Recommendation of Our Board of Directors
Our Board of Directors recommends that stockholders vote FOR the approval of the Amendment.
No Appraisal Rights
Delaware law does not provide for appraisal rights in connection with the corporate action to be taken.
Cost of Proxy Solicitation
We will pay the expenses of soliciting proxies from our stockholders to be voted at the Special Meeting and the cost of preparing and mailing this proxy statement to our stockholders. Following the original mailing of this proxy statement and other soliciting materials, we and our agents also may solicit proxies by mail, telephone or facsimile, or in person. In addition, proxies may be solicited from our stockholders by our directors, officers and employees in person or by telephone, facsimile or other means of communication. These officers, directors and employees will not be additionally compensated but may be reimbursed for reasonable out-of-pocket expenses in connection with the solicitation. Following the original mailing of this proxy statement and other soliciting materials, we will request brokers, custodians, nominees and other record holders of our Common Stock to forward copies of this proxy statement and other soliciting materials to persons for whom they hold shares of our Common Stock and to request authority for the exercise of proxies. In these cases, we will, upon the request of the record holders, reimburse these holders for their reasonable expenses. We have retained Broadridge Financial Solutions, Inc., a proxy solicitation firm, for assistance in connection with the solicitation of proxies for the Special Meeting and will pay customary fees plus reimbursement of out-of-pocket expenses.
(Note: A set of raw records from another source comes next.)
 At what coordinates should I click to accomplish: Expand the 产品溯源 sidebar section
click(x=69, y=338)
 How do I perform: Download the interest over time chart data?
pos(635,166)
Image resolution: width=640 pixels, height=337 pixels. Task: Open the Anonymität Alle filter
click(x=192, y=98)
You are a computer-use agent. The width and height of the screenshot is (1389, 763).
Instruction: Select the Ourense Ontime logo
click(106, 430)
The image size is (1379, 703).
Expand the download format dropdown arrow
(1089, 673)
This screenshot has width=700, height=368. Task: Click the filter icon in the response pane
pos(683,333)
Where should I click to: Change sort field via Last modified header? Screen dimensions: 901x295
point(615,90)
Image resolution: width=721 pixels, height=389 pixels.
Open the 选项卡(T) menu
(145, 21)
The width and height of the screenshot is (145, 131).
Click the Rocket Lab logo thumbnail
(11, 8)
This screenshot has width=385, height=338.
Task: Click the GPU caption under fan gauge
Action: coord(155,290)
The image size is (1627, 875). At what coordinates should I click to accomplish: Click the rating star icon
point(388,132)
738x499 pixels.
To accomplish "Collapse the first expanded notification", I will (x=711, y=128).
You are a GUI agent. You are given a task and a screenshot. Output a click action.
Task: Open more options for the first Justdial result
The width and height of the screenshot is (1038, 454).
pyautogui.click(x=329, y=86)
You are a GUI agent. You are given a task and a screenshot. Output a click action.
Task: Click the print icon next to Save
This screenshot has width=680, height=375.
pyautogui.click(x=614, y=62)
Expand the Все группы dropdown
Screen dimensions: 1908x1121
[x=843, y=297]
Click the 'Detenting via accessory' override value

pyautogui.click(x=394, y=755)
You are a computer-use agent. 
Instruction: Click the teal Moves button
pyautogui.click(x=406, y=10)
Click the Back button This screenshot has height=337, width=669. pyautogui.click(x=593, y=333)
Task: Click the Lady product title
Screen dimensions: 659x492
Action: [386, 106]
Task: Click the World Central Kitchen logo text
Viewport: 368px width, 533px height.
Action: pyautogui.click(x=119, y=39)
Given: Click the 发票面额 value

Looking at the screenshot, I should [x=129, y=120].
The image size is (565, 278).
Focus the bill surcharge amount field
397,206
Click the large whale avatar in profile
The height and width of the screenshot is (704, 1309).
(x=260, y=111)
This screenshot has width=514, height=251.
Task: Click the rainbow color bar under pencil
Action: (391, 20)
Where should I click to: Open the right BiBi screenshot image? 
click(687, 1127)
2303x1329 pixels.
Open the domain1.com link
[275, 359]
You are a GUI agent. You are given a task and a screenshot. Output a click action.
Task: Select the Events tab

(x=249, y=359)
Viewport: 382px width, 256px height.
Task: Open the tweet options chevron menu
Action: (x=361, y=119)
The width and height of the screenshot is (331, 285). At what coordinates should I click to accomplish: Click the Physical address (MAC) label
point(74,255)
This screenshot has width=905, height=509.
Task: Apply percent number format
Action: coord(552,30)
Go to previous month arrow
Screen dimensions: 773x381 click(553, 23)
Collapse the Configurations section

Delivery of Proxy Statement to a Shared Address
If you and one or more other stockholders share the same address, it is possible that only one proxy statement was delivered to your address. Any registered stockholder who wishes to receive a separate copy of the proxy statement at the same address now or in the future may mail a request to receive separate copies to L. Bruce Jolliff, Chief Financial Officer, Advanced Medical Isotope Corporation, 6208 W. Okanogan Avenue, Kennewick, WA 99336 or contact the Chief Financial Officer at 509-736-4000, and we will promptly deliver the proxy statement to you upon your request. Stockholders who received multiple copies of this proxy statement at a shared address and who wish to receive a single copy may direct their request to the same address.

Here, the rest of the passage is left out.